[Stored records]
================

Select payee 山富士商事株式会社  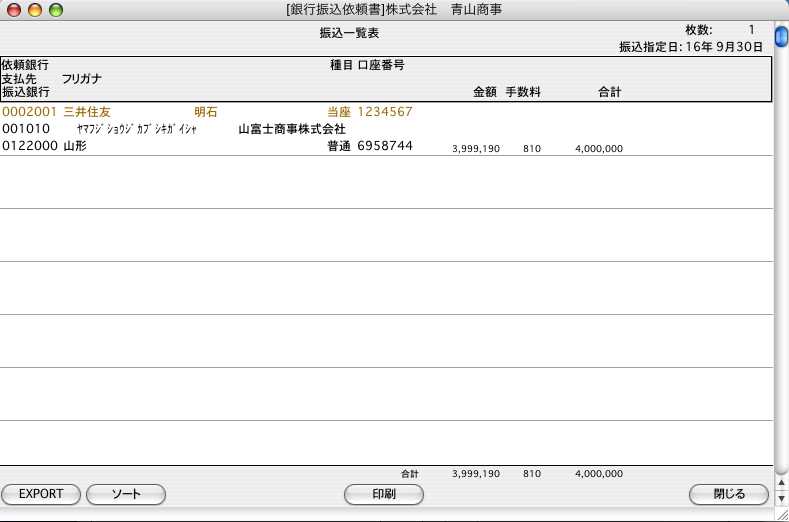coord(292,129)
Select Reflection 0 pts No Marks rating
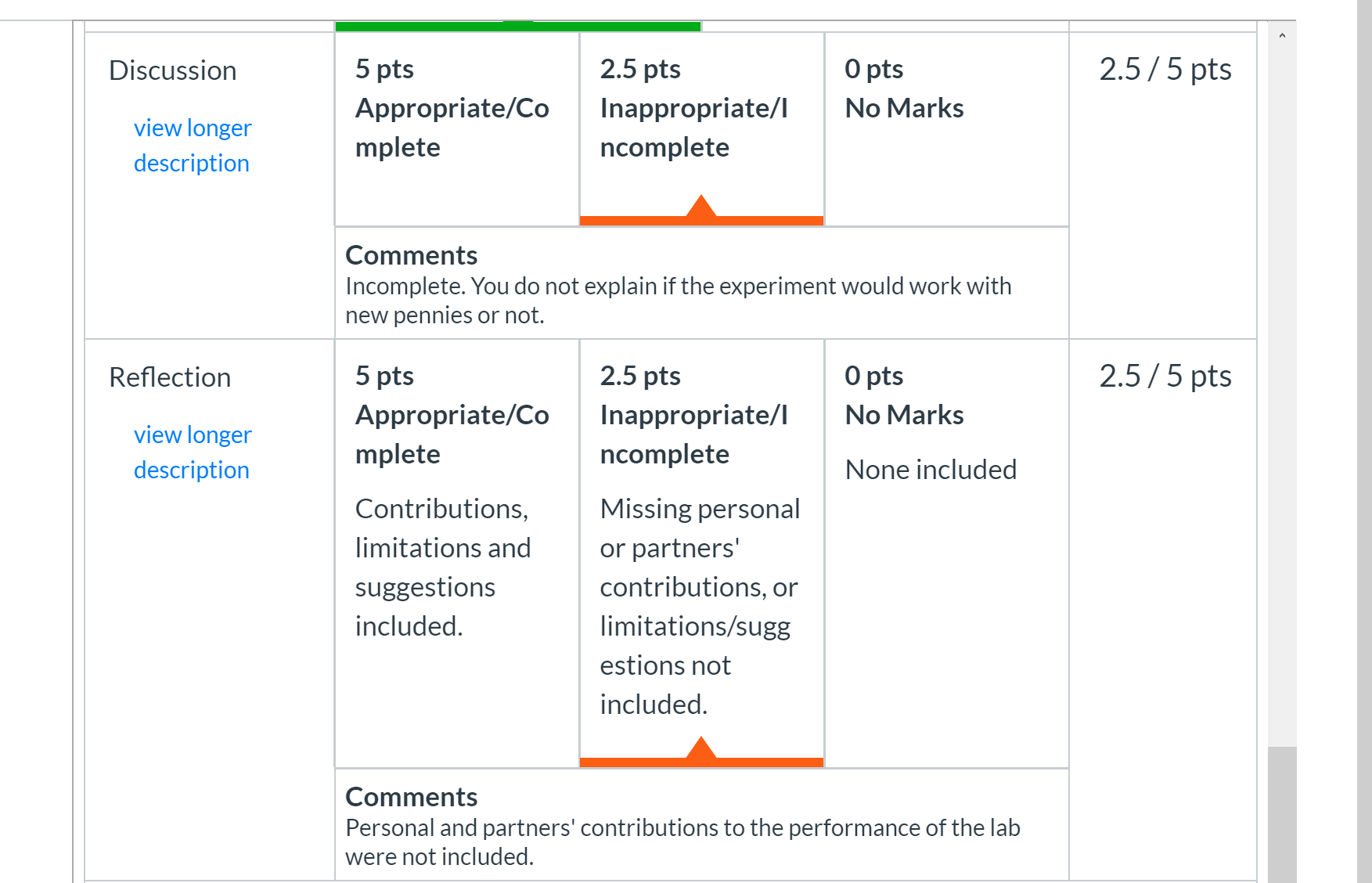The width and height of the screenshot is (1372, 883). [x=947, y=553]
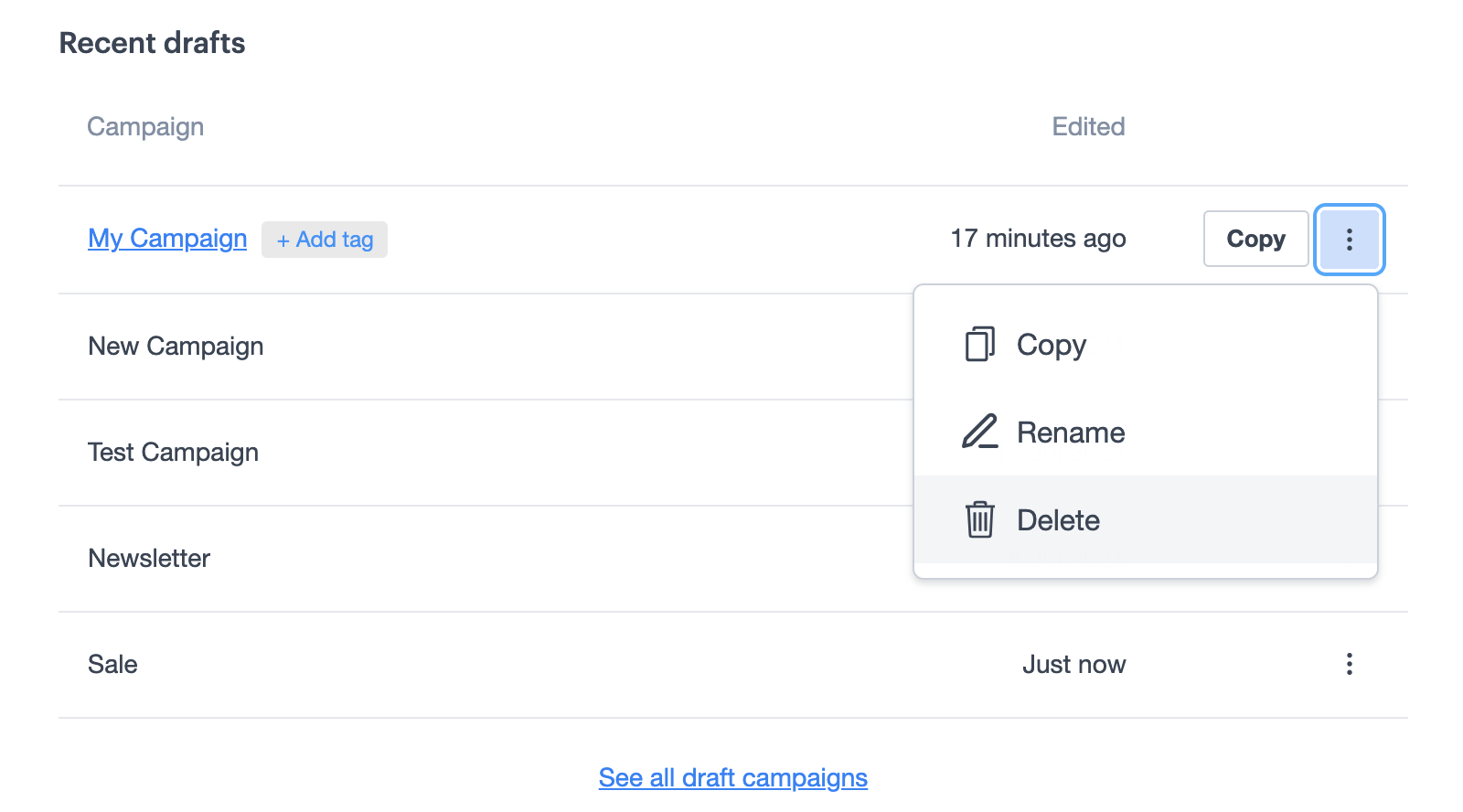Collapse the My Campaign three-dot actions menu
Image resolution: width=1463 pixels, height=812 pixels.
tap(1349, 240)
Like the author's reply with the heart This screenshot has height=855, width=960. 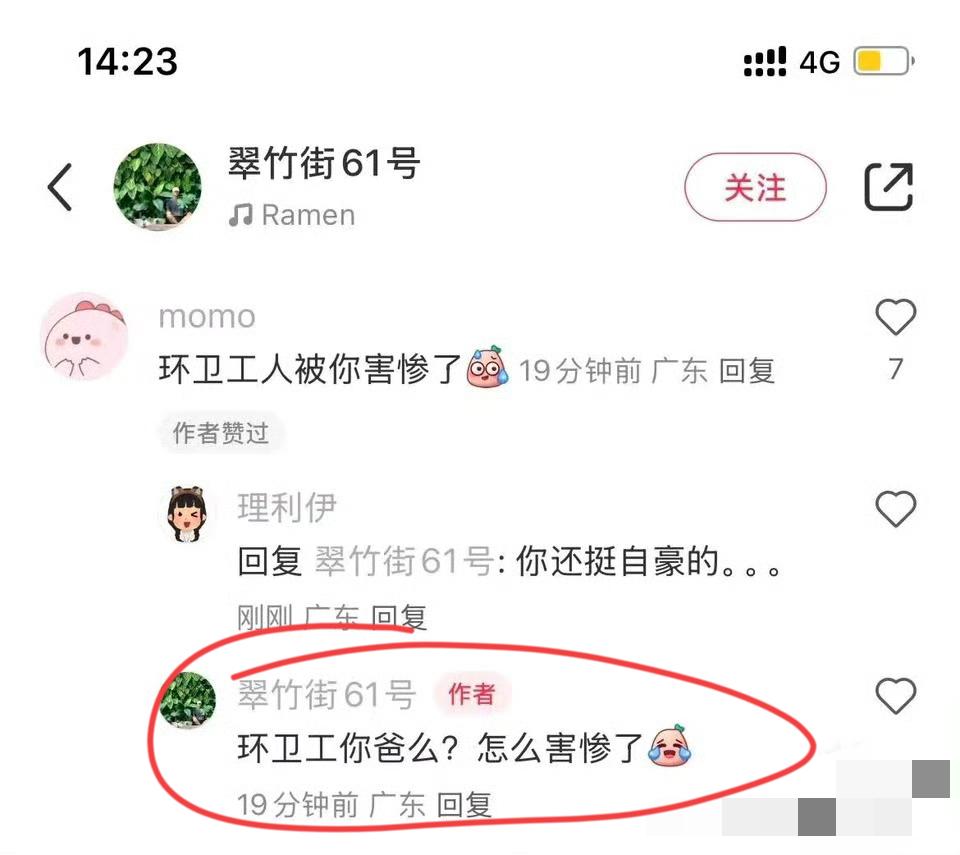tap(896, 696)
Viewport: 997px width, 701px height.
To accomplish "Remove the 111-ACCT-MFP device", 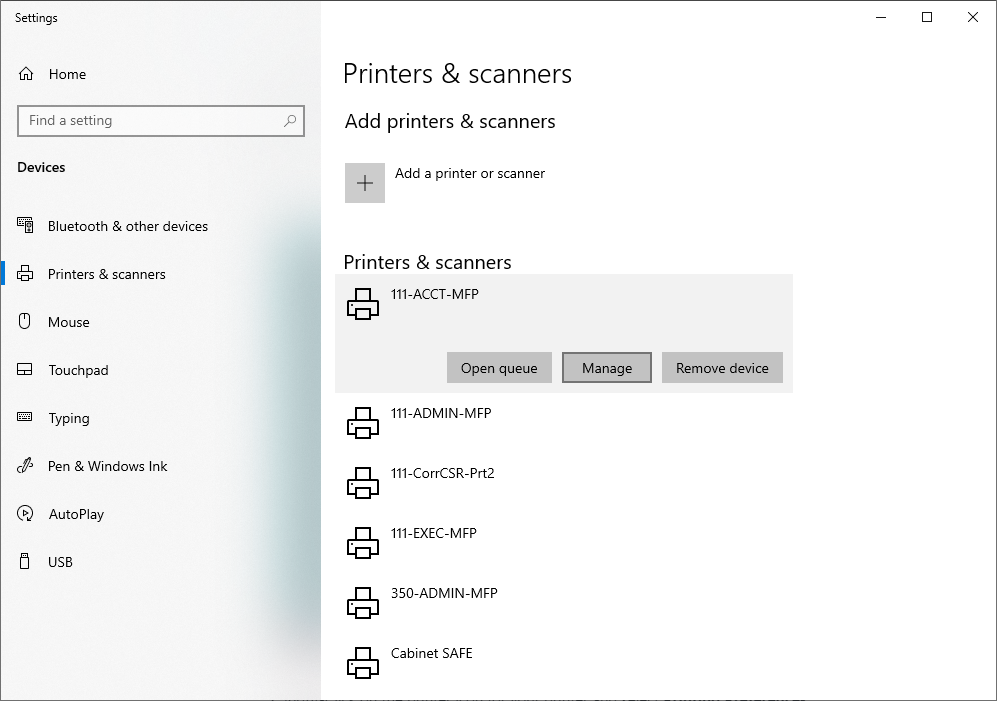I will click(x=722, y=367).
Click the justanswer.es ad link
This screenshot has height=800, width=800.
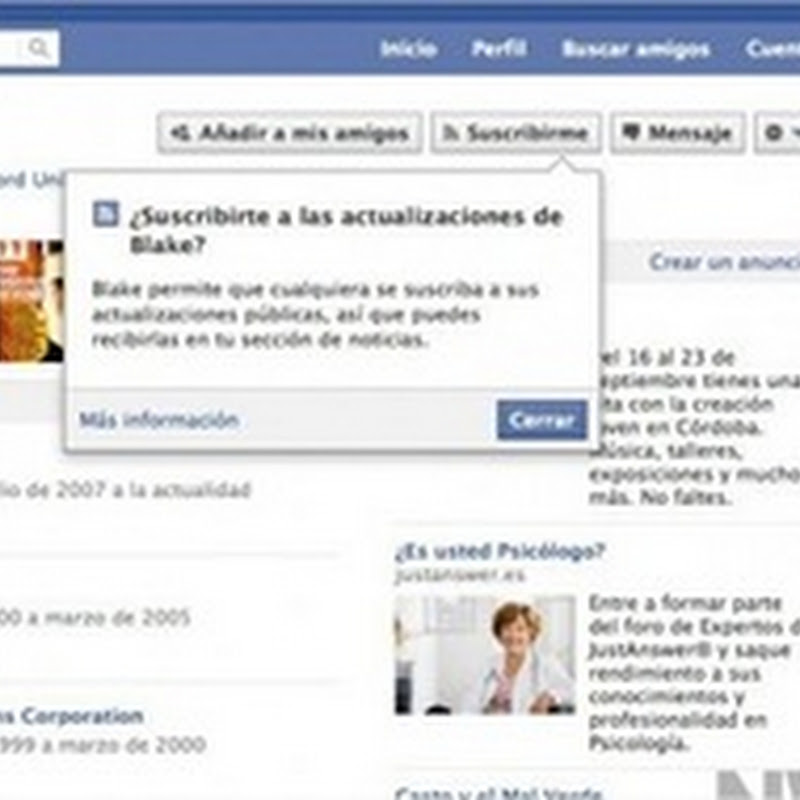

================

#### Your task
Repeat the material above from the line with "Click the justanswer.es ad link" up to and including its final line, leaving out any pictures.

#### Written answer
Click the justanswer.es ad link
This screenshot has height=800, width=800.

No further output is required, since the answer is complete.